FIGS. 1 to 4 are explanatory views of an embodiment of the present invention. FIG. 1 is a view showing the structure of a color picture tube according to an embodiment of the present invention.
FIG. 3 is a perspective view showing the structure of the inner shield, FIGS. 3 and 4 are perspective views showing the structure of the inner shield of another embodiment different from each other, and FIG. 5 is a view showing the structure of a conventional color picture tube. , FIG. 6 is a perspective view showing the structure of the inner shield, and FIGS. 7 (a) and 7 (b) show the movement of the beam sbot by the tube axial component of the magnetic flux density and the movement of the beam sbot by the vertical component, respectively. FIG. 8 is a perspective view of a substantially rectangular hollow trapezoidal inner shield in which a V-shaped cut is formed on a short side, and FIG.

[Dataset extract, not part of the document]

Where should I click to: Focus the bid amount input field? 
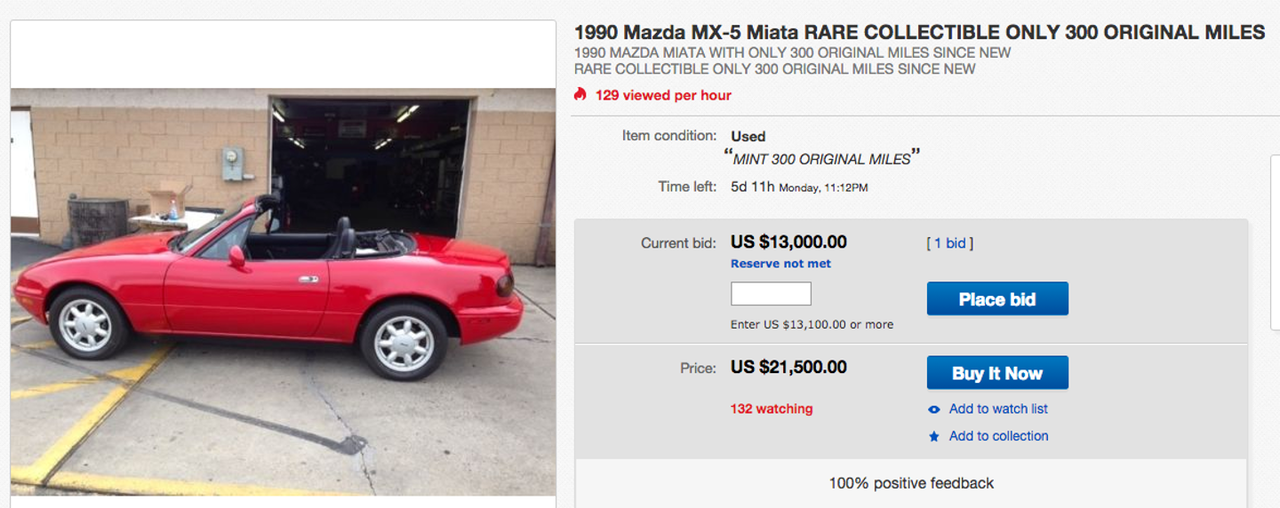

FIGS. 10 to 12 are a plan view, a front view, and a perspective view showing different conventional inner shields, respectively, for explaining the operation of the inner shield having the V-shaped cuts formed therein. DESCRIPTION OF SYMBOLS 1 ... Panel 2 ... Funnel 3 ... Phosphor screen 4 ... Shadow mask, 6 ... Electron gun 7 ... Deflection yoke, 8 ... Cone section 14 ... V-shaped cut, 21 ... Inner shield 22 ... mesh, 25 ... fine line

Claims (1)

(57) [Claims] 1. A phosphor screen, comprising: a shadow mask positioned close to and opposed to the phosphor screen; and an electron gun for emitting an electron beam for scanning the phosphor screen. In a color picture tube provided with an inner shield made of a ferromagnetic metal so as to surround an electron beam passage area between the mesh, a mesh made of a ferromagnetic metal thin wire or A color picture tube characterized by having a thin line array.